Even if there was no ill intent, are NSF commanders trained adequately, and do they have the maturity to exercise good judgment and consciousness regarding training safety? This is what Nominated Member of Parliament Ganesh Rajaram asked.

All commanders undergo safety training in both the Specialist Cadet School (SCS) and (the) Officer Cadet School (OCS). In addition we have Unit Safety Officers, and these are ex-regulars who have held senior appointments, who support the safe conduct of exercises. And these Unit Safety Officers do not just have book learning, they have actual experience having conducted and taken part in training and operations. But Unit Safety Officers cannot be everywhere all the time.
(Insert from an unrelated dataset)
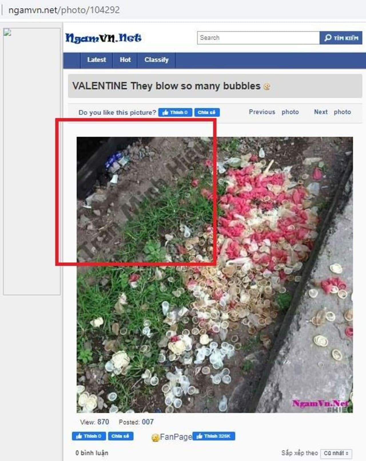Click the top Thích 0 like button

click(175, 112)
So, for instance Ex Wallaby, we send four to five thousand men down to Shoalwater Bay, to train.

A strong safety culture and zero fatality training system can only be achieved if every soldier has that ingrained concern for the well-being of himself and his peers. And on the ground, it is the creed of commanders to take care of their men. If you do not know how to take care of your men and you have shown that you do not know how to take care of your men, we will remove your command position and we will remove your rank. Commanders are taught to encourage their men and buddies to flag out when they do not feel well. Individual soldiers are advised to highlight risky behaviour and safety breaches and they can report them to their superiors without fear of reprisal. There is a 24-hour training safety hotline for commanders and soldiers to report safety incidents and near-misses. So not only when something happens, but a near-miss, report it.

We have another External Review Panel on SAF Safety (ERPSS), they consist of prominent safety experts and professionals outside the SAF, and it helps MINDEF scrutinise our safety management system. I have attached a list of its members; the current chairman is Mr Heng Chiang Ngee who was also Chairman of the Workplace Safety and Health Council till March this year. This panel reports to the Minister on the rigour of the system and presents recommendations to improve. These are qualified eminent members and I would like this ERPSS to do more.
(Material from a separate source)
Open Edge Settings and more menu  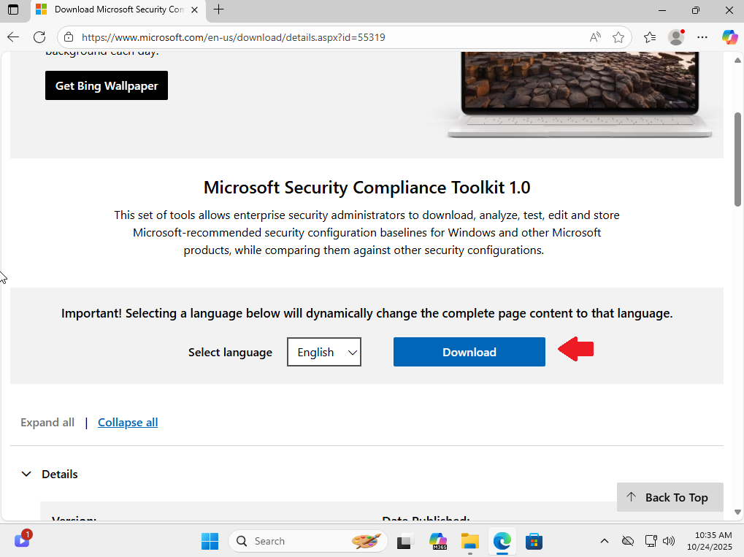[x=702, y=37]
So for a start, MINDEF has discussed with the Chairman of the ERPSS who has agreed to include one of their members in the COIs for all-training related deaths. In addition, the COI will now submit its full report to the ERPSS for further questions, comments and views. In turn, the ERPSS will provide a written report on the COI findings, which will be made public.

With these multiple layers of safety and with experts within and outside assisting the SAF, we can move decisively to make zero training deaths the norm. I know it is difficult but it must be done. Over the last two decades, we have had on average about one NS training-related death a year. From 2013 to 2016 we had no NS training deaths. Four years, none. And this shows that zero fatalities can be achieved with effort. The Chief of Defence Force, the Service Chiefs have assured me that safety has always been, and will continue to get their highest command attention, to achieve zero fatalities. But we need every level to play their part, down to the individual commander and soldier to protect their own well-being and that of their men and their buddies.

Conclusion

Our SAF commanders know that precious sons are entrusted to us when they train during NS. Our commanders take this seriously, and never take this trust for granted. We will do our very best to achieve zero fatalities in training. We will work in unison and instil in every commander and soldier a strong sense of responsibility in ensuring training safety at all levels.

Mr Speaker and members of this House, I have taken this opportunity to put as much relevant details as MINDEF and SAF has involving the deaths of NSFs 3SG Chan and CFC Dave Lee. I would encourage Members in this House to seek any clarification because Parliament is a critical and appropriate forum to ensure that we have done all that is possible to make safety a top priority so that every soldier is well protected as they defend Singapore. Our soldiers deserve no less.